Solve $\cos u = 0$: This occurs at $u = \frac{\pi}{2}, \frac{3\pi}{2}, \frac{5\pi}{2}, \frac{7\pi}{2}$ (within $[0, 4\pi)$).

Divide by 2 to find $x$: $$x = \frac{\pi}{4}, \frac{3\pi}{4}, \frac{5\pi}{4}, \frac{7\pi}{4}$$

Answer: $x = \frac{\pi}{4}, \frac{3\pi}{4}, \frac{5\pi}{4}, \frac{7\pi}{4}$

Problem 5: Solve $\sin^2 x - \sin x = 0$ for $x \in [0, 2\pi)$.

Show Answer

Factor: $$\sin x(\sin x - 1) = 0$$

Either $\sin x = 0$ or $\sin x = 1$.

If $\sin x = 0$: $x = 0, \pi$

If $\sin x = 1$: $x = \frac{\pi}{2}$

Answer: $x = 0, \frac{\pi}{2}, \pi$

Problem 6: Write the general solution for $\sin x = \frac{\sqrt{2}}{2}$.

Show Answer

In $[0, 2\pi)$, the solutions are $x = \frac{\pi}{4}$ (Quadrant I) and $x = \frac{3\pi}{4}$ (Quadrant II).

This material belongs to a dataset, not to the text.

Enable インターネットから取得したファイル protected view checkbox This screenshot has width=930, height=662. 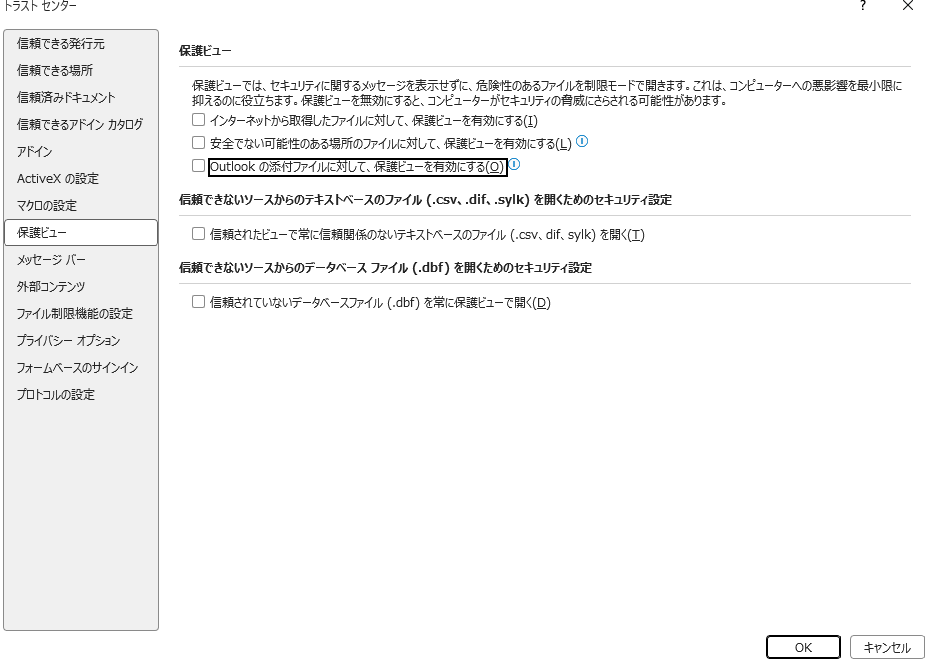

The general solution adds $2\pi n$ to each:

$$x = \frac{\pi}{4} + 2\pi n \quad \text{or} \quad x = \frac{3\pi}{4} + 2\pi n$$

where $n$ is any integer.

Problem 7: Solve $2\cos^2 x + \cos x - 1 = 0$ for $x \in [0, 2\pi)$.

Show Answer

Let $u = \cos x$: $$2u^2 + u - 1 = 0$$

Factor: $(2u - 1)(u + 1) = 0$

So $u = \frac{1}{2}$ or $u = -1$.

If $\cos x = \frac{1}{2}$: Reference angle is $\frac{\pi}{3}$. Cosine is positive in Quadrants I and IV.

$x = \frac{\pi}{3}, \frac{5\pi}{3}$

If $\cos x = -1$: $x = \pi$

Answer: $x = \frac{\pi}{3}, \pi, \frac{5\pi}{3}$

Summary

Trigonometric equations are solved to find the angles that make them true. Unlike identities (which are true for all angles), equations are only satisfied by specific values.
Basic equations like $\sin x = k$, $\cos x = k$, and $\tan x = k$ are solved using reference angles and knowledge of which quadrants have positive or negative values.
Solutions in a restricted interval (like $[0, 2\pi)$) give a finite list of answers. General solutions use $+ 2\pi n$ (for sine and cosine) or $+ \pi n$ (for tangent) to represent all infinitely many solutions.
Quadratic-type equations like $2\cos^2 x - \cos x - 1 = 0$ are solved by substituting $u = \cos x$, solving the quadratic, then substituting back and solving for $x$.
Multiple-angle equations like $\sin 2x = k$ require adjusting the interval (multiply by the coefficient of $x$), solving for the multiple angle, then dividing to get $x$.
Equations with mixed functions can often be converted to a single function by dividing (to get tangent) or using identities.
The inverse trig functions on your calculator give only the principal value. You must use your understanding of the unit circle to find all solutions.
Real-world applications include modeling tides, daylight hours, wave interference, and any phenomenon that repeats periodically.

The key insight is this: solving trigonometric equations is not fundamentally different from solving other equations. You are still isolating, factoring, and using inverse operations. The new wrinkle is that trig functions repeat, so you often have multiple (even infinitely many) solutions. Once you internalize the pattern of finding reference angles and accounting for all quadrants, these problems become routine. And that is good news - because trigonometric equations appear everywhere in physics, engineering, and the sciences.